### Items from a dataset
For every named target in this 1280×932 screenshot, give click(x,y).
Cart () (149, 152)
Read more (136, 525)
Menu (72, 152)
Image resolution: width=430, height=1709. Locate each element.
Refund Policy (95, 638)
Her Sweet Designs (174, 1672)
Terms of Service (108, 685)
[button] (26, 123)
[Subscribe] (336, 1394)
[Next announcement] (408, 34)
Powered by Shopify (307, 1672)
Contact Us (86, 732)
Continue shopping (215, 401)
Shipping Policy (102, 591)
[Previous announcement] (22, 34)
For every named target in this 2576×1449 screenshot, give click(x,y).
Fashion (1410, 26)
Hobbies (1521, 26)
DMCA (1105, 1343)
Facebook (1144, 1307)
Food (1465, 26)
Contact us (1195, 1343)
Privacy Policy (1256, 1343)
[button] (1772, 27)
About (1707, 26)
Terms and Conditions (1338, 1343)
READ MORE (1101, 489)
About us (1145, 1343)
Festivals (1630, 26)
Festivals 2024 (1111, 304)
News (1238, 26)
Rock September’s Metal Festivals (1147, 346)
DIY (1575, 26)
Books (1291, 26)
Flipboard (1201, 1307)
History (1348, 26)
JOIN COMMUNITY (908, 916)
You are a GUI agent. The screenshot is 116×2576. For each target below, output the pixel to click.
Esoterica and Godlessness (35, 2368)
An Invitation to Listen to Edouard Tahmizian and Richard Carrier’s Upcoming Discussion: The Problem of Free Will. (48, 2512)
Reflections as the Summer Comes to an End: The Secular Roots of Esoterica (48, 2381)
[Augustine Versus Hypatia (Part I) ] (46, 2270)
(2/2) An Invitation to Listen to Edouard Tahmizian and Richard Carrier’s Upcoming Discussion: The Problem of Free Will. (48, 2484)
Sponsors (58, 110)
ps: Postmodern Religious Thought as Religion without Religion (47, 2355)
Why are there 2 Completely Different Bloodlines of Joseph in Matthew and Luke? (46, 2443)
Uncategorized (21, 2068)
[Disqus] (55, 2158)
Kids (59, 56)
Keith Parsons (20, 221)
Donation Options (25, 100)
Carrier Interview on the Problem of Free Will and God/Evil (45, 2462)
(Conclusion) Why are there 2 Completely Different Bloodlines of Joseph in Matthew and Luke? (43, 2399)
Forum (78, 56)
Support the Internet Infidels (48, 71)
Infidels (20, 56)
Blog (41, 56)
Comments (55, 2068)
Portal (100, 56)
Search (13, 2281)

### Task goal
Using the records above, give the count of lines with the word "click", and write nothing more.

### Task solution
3